— start of Information provided —

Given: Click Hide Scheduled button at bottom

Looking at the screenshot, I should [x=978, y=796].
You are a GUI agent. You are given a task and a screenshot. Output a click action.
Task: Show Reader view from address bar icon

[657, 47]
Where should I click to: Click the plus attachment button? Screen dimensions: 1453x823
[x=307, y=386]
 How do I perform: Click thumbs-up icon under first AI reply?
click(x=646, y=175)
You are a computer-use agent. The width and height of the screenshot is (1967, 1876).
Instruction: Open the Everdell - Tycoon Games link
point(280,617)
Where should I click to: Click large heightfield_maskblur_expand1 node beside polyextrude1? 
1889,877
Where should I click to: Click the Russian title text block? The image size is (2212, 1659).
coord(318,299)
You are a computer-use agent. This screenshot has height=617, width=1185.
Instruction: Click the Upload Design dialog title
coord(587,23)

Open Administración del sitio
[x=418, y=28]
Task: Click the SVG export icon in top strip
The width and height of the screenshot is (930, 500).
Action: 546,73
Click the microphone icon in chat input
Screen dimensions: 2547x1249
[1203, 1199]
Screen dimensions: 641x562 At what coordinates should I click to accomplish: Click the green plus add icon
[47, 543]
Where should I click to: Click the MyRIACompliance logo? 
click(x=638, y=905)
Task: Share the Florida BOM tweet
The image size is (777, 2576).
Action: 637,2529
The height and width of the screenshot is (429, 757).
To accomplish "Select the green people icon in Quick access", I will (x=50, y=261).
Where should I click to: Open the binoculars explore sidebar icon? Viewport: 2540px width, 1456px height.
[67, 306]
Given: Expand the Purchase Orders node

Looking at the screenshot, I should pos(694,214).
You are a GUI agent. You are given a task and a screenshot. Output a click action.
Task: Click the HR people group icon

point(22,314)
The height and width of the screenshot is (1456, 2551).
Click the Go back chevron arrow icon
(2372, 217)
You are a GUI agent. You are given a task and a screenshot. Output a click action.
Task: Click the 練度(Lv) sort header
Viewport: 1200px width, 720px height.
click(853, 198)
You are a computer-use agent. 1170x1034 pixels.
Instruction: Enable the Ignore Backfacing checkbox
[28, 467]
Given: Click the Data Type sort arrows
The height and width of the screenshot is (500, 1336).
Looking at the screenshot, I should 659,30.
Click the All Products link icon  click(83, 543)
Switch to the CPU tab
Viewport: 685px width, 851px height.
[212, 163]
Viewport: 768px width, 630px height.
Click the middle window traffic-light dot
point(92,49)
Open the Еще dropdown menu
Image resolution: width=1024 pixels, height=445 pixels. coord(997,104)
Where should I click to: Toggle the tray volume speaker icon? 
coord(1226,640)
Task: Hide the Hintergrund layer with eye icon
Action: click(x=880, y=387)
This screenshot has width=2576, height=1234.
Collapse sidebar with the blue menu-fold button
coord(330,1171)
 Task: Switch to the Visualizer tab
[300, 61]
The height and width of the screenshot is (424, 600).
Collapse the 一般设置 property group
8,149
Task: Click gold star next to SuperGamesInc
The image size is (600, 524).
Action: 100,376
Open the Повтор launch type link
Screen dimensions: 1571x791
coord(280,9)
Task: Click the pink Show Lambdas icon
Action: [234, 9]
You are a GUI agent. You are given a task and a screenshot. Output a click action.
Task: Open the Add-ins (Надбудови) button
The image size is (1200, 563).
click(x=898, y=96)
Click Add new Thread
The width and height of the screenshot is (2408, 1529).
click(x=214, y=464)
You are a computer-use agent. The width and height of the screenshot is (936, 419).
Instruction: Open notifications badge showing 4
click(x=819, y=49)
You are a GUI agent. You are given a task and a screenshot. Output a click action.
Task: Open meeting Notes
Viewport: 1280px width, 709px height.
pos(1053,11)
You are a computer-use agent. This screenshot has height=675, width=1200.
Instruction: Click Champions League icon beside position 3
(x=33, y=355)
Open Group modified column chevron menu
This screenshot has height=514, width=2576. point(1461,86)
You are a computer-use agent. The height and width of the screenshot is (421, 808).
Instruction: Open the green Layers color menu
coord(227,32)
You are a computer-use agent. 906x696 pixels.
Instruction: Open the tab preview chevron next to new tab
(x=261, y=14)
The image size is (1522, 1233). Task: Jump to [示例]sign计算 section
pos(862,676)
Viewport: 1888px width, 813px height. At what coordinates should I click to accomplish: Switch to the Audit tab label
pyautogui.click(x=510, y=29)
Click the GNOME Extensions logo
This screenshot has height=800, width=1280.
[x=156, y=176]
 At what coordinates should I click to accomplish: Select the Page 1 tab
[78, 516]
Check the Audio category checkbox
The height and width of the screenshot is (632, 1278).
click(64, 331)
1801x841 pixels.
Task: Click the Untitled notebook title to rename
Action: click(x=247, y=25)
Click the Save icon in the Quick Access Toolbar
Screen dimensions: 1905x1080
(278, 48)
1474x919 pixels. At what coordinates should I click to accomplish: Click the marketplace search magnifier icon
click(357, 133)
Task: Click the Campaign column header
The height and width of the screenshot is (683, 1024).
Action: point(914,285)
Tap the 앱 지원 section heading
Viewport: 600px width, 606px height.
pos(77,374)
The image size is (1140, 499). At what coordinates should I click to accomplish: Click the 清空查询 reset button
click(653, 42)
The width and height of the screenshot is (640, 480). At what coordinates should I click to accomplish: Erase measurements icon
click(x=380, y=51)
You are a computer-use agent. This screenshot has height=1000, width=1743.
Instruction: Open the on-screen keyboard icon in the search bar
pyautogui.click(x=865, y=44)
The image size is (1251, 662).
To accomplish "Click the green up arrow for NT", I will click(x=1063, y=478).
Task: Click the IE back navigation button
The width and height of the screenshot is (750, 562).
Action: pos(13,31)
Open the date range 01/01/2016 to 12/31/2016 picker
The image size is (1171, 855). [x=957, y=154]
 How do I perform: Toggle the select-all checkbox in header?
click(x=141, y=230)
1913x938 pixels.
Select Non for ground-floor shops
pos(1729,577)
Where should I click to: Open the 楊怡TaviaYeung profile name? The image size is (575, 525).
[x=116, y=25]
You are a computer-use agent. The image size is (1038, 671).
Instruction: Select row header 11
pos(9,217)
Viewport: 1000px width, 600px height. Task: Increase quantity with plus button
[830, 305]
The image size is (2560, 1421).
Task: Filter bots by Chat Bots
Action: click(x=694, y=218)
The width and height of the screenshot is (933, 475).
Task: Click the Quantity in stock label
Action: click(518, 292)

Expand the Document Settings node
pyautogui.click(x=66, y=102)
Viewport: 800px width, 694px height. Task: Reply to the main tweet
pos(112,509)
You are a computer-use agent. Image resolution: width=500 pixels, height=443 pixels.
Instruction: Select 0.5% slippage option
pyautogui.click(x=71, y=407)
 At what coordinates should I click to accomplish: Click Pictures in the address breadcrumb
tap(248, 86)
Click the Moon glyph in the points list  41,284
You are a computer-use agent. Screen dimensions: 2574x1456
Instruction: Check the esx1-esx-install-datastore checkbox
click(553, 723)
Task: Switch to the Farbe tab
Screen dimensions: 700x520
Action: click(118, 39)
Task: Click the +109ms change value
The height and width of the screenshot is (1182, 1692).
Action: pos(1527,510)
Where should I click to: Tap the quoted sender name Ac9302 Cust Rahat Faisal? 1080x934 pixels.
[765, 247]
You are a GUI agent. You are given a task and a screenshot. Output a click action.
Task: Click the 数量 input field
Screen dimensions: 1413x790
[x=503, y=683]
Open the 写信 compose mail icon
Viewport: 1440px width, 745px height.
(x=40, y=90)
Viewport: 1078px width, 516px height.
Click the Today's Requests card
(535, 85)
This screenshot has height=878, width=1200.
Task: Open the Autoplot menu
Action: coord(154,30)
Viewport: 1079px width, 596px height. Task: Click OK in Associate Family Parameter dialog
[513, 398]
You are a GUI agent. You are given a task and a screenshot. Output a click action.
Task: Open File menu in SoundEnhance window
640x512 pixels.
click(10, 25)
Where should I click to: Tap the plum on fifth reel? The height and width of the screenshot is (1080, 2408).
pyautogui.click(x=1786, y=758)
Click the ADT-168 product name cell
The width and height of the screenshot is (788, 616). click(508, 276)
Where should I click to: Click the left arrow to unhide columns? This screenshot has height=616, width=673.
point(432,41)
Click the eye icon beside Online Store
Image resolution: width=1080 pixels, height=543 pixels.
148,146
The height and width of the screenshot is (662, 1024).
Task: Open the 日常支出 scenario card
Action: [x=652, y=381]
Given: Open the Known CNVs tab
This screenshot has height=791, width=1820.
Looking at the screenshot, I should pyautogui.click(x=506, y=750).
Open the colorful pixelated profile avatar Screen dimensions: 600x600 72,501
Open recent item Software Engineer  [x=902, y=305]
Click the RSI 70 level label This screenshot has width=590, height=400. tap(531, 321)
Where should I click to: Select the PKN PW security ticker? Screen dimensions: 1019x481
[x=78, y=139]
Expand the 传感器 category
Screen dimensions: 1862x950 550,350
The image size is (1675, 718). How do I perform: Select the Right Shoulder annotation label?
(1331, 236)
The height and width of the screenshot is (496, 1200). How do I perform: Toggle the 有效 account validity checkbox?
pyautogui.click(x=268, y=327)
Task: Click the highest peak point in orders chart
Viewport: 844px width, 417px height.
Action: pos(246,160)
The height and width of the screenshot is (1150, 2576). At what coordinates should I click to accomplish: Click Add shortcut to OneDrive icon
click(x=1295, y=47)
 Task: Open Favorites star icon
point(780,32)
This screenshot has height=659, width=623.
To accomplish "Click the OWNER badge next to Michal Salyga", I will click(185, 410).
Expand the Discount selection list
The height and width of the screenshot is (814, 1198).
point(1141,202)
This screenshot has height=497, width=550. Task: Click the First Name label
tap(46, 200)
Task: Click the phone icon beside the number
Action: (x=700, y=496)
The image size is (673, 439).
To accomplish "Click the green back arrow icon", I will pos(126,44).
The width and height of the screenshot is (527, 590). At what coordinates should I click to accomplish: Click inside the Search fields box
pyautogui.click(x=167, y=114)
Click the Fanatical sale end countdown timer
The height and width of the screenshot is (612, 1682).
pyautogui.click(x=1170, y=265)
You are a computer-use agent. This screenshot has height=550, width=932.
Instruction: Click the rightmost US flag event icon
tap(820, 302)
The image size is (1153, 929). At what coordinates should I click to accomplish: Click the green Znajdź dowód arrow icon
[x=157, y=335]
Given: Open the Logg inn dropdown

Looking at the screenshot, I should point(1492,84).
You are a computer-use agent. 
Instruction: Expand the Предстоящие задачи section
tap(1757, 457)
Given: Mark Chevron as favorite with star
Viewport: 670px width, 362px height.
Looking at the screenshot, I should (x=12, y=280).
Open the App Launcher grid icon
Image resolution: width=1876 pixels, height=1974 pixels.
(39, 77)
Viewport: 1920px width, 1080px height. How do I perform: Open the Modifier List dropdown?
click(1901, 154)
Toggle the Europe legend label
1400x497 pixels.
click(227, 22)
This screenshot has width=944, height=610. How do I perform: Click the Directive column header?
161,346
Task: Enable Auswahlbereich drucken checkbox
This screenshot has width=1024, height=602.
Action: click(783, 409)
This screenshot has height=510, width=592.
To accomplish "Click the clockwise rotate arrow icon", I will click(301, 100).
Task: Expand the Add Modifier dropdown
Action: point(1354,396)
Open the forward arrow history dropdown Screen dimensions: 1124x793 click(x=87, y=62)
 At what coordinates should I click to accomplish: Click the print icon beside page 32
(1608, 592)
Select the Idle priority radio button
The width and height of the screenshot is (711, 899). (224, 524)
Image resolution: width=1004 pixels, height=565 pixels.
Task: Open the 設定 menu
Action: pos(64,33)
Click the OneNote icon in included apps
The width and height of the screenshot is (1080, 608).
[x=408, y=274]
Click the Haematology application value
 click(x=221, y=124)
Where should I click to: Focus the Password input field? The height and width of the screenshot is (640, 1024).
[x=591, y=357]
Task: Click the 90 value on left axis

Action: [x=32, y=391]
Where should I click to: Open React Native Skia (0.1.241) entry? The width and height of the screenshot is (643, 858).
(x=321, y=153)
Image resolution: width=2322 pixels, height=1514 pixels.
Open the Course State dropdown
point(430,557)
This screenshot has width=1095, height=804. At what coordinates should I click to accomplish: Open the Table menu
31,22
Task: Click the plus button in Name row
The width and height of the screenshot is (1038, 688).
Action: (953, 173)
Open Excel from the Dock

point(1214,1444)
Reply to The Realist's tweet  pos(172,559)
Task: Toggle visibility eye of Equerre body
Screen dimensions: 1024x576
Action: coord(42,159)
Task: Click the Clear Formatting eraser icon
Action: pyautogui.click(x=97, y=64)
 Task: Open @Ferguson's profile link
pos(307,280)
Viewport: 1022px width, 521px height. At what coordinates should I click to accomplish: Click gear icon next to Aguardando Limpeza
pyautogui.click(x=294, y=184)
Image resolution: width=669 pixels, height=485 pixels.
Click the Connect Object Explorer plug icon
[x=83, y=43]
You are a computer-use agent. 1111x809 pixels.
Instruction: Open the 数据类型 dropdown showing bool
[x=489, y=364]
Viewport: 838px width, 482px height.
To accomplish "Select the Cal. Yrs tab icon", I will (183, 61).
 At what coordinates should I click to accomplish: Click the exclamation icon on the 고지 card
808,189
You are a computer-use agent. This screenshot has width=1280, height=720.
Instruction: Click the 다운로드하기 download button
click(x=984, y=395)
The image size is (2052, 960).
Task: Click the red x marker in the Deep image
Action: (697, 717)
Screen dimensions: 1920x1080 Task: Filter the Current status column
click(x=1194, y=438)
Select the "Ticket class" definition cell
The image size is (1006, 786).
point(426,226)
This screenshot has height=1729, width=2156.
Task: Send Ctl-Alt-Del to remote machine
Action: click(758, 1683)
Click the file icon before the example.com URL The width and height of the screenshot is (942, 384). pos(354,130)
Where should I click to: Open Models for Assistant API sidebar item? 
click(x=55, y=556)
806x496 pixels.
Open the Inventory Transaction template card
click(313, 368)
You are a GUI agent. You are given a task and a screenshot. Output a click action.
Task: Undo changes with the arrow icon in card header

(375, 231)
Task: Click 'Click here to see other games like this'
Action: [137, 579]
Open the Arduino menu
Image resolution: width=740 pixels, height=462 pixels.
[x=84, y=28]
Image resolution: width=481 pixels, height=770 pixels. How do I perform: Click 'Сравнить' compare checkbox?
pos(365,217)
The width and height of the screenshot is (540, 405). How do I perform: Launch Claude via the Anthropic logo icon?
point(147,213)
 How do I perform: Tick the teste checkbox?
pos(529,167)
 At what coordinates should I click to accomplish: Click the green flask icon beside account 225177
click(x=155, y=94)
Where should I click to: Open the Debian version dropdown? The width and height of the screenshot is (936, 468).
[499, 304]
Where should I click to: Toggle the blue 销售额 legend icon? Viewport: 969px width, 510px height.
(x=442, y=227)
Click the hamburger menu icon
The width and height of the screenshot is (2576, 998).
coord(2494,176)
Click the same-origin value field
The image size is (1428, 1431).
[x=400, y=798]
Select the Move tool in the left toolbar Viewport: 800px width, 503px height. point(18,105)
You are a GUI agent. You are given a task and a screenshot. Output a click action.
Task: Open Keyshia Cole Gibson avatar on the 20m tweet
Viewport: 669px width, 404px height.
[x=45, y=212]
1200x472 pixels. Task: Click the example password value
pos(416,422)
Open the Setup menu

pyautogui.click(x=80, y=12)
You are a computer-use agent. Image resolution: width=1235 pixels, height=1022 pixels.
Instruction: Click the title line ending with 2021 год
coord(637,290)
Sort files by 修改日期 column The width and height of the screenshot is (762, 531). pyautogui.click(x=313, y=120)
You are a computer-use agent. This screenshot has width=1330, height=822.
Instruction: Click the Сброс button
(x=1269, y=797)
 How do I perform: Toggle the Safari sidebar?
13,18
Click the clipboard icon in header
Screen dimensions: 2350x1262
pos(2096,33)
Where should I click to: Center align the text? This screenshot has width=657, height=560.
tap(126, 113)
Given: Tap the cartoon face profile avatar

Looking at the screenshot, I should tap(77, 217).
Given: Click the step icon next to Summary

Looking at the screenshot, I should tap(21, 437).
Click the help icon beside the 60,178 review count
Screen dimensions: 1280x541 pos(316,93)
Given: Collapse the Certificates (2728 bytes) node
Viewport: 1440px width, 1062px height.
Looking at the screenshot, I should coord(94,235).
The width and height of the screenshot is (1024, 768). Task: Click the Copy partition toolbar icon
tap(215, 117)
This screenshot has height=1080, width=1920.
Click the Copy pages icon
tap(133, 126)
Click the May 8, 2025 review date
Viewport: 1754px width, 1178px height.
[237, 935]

— end of Information provided —

# Task brief
Please rewrite the lines from the one containing "Given: Mark Chevron as favorite with star" through the one containing "Action: click(783, 409)", inclusive, as a JSON list of strings with one string per line, leaving out blank lines.

# Solution for this task
[
  "Given: Mark Chevron as favorite with star",
  "Viewport: 670px width, 362px height.",
  "Looking at the screenshot, I should (x=12, y=280).",
  "Open the App Launcher grid icon",
  "Image resolution: width=1876 pixels, height=1974 pixels.",
  "(39, 77)",
  "Viewport: 1920px width, 1080px height. How do I perform: Open the Modifier List dropdown?",
  "click(1901, 154)",
  "Toggle the Europe legend label",
  "1400x497 pixels.",
  "click(227, 22)",
  "This screenshot has width=944, height=610. How do I perform: Click the Directive column header?",
  "161,346",
  "Task: Enable Auswahlbereich drucken checkbox",
  "This screenshot has width=1024, height=602.",
  "Action: click(783, 409)"
]